* WORK ITEM: Reproduce each record below in full, word for word, without images.

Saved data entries

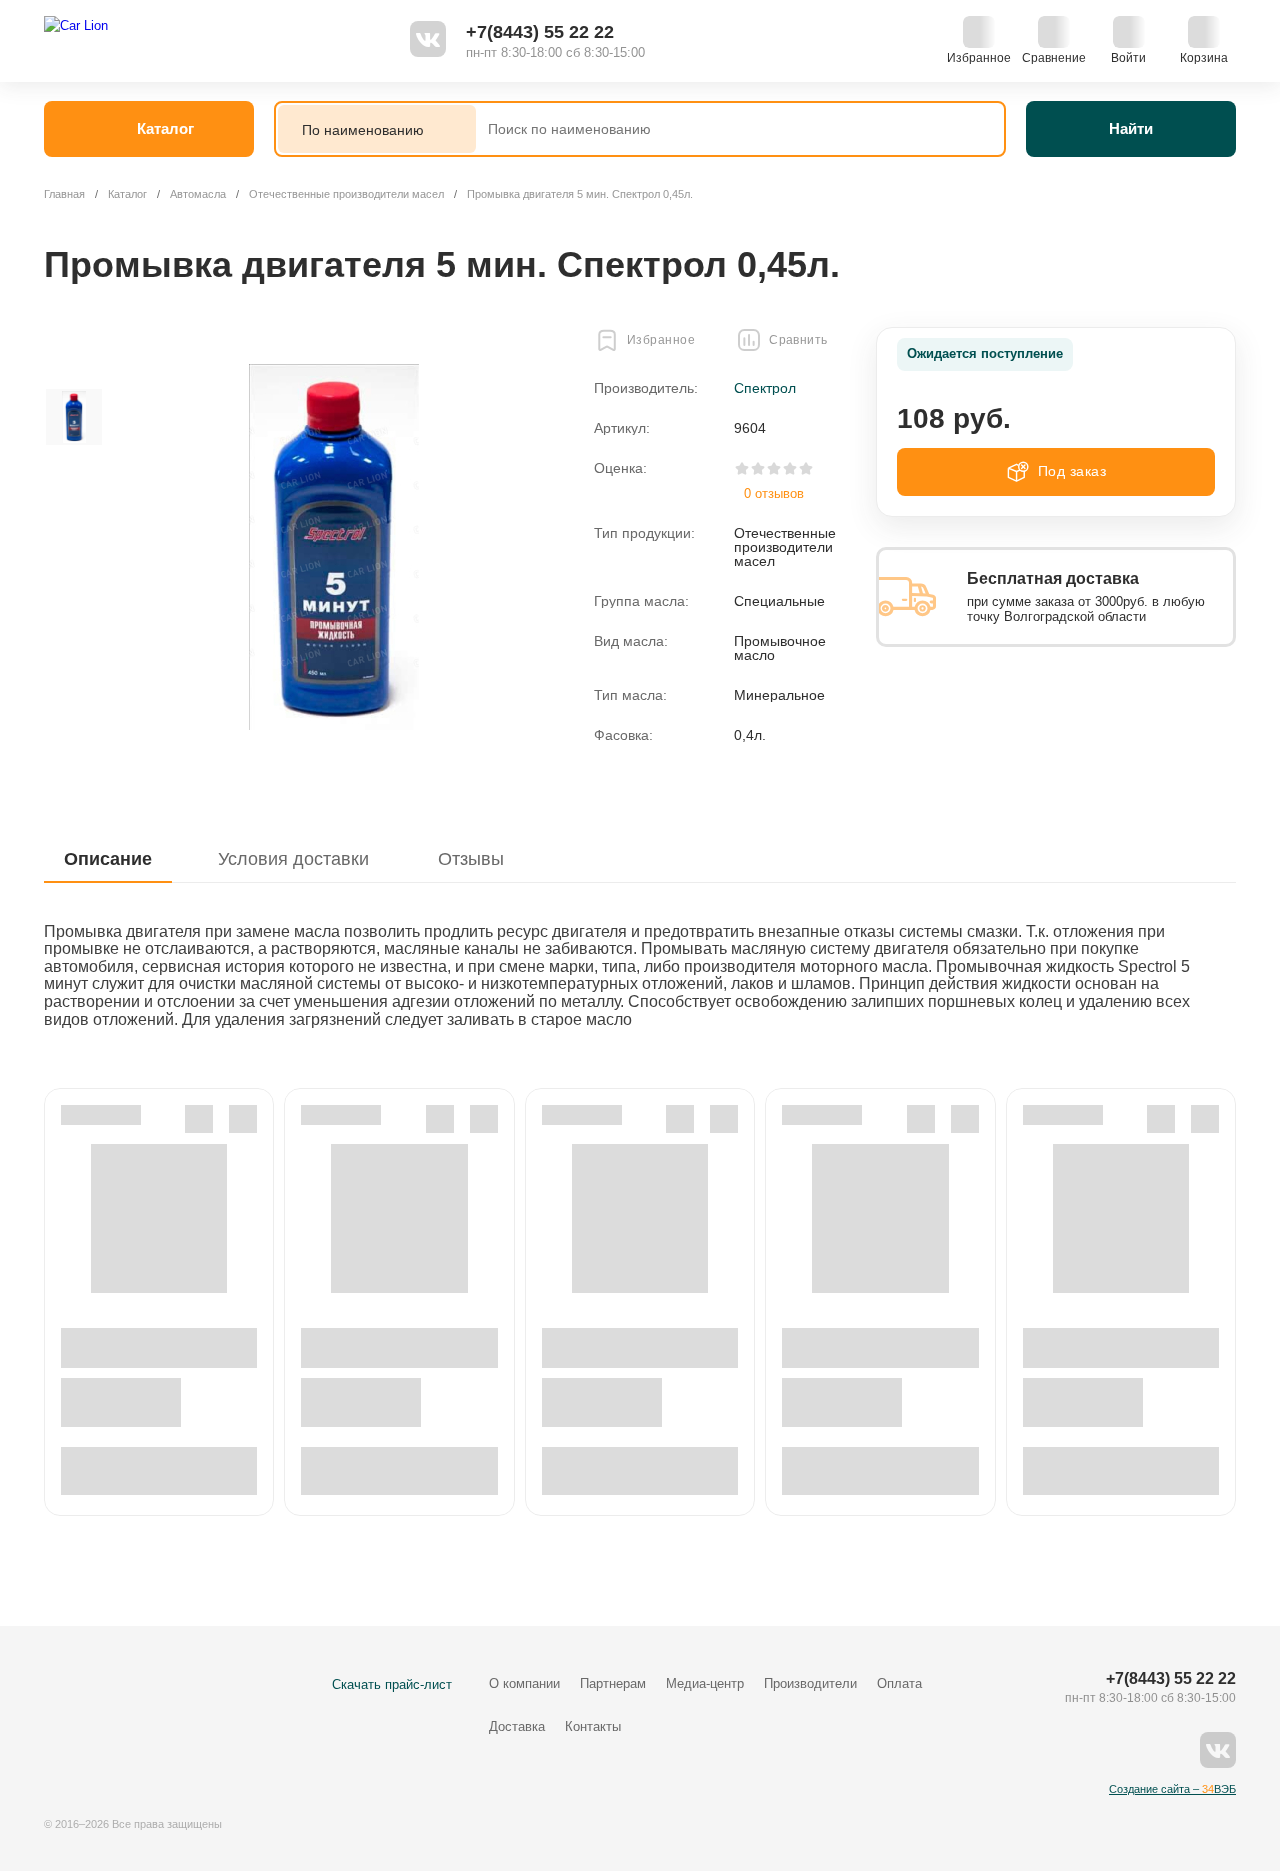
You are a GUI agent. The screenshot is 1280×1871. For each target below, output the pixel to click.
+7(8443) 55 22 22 (540, 32)
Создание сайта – (1172, 1789)
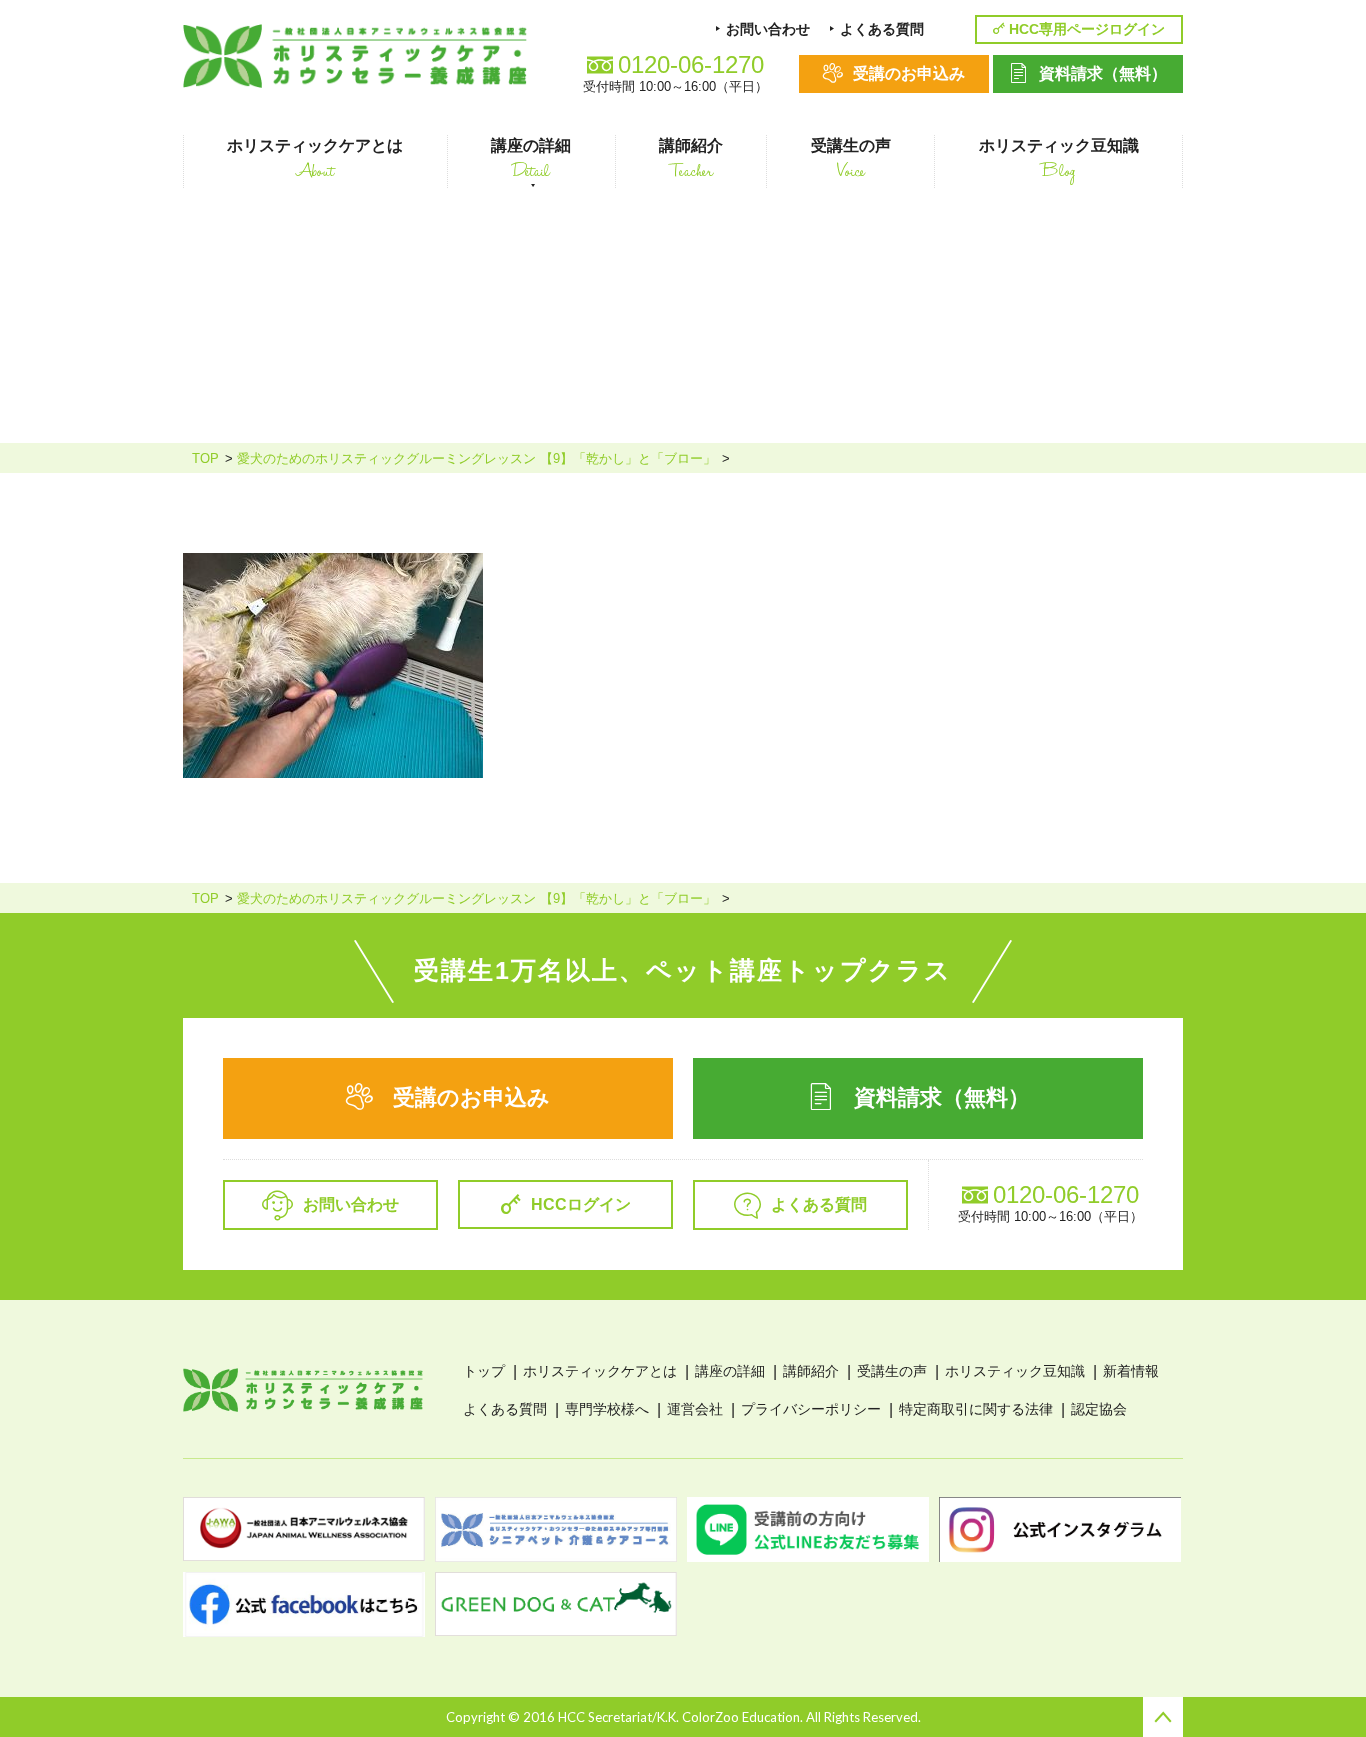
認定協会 (1099, 1409)
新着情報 (1131, 1371)
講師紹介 (811, 1371)
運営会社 (695, 1409)
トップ (484, 1371)
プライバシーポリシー (811, 1409)
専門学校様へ (607, 1409)
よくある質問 (505, 1409)
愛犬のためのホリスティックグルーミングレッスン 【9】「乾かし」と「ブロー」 (476, 458)
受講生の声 (892, 1371)
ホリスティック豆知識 (1015, 1371)
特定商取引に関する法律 (976, 1409)
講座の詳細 (730, 1371)
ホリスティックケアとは (600, 1371)
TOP (205, 458)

* OUTPUT BELOW:
You are a GUI agent. The screenshot is 1280×1871. For each target below, output the pixel to click.
+7(8443) 55 22 22 (540, 32)
Создание сайта – (1172, 1789)
認定協会 (1099, 1409)
新着情報 (1131, 1371)
講師紹介 (811, 1371)
運営会社 (695, 1409)
トップ (484, 1371)
プライバシーポリシー (811, 1409)
専門学校様へ (607, 1409)
よくある質問 (505, 1409)
愛犬のためのホリスティックグルーミングレッスン 【9】「乾かし」と「ブロー」 (476, 458)
受講生の声 (892, 1371)
ホリスティック豆知識 (1015, 1371)
特定商取引に関する法律 (976, 1409)
講座の詳細 (730, 1371)
ホリスティックケアとは (600, 1371)
TOP (205, 458)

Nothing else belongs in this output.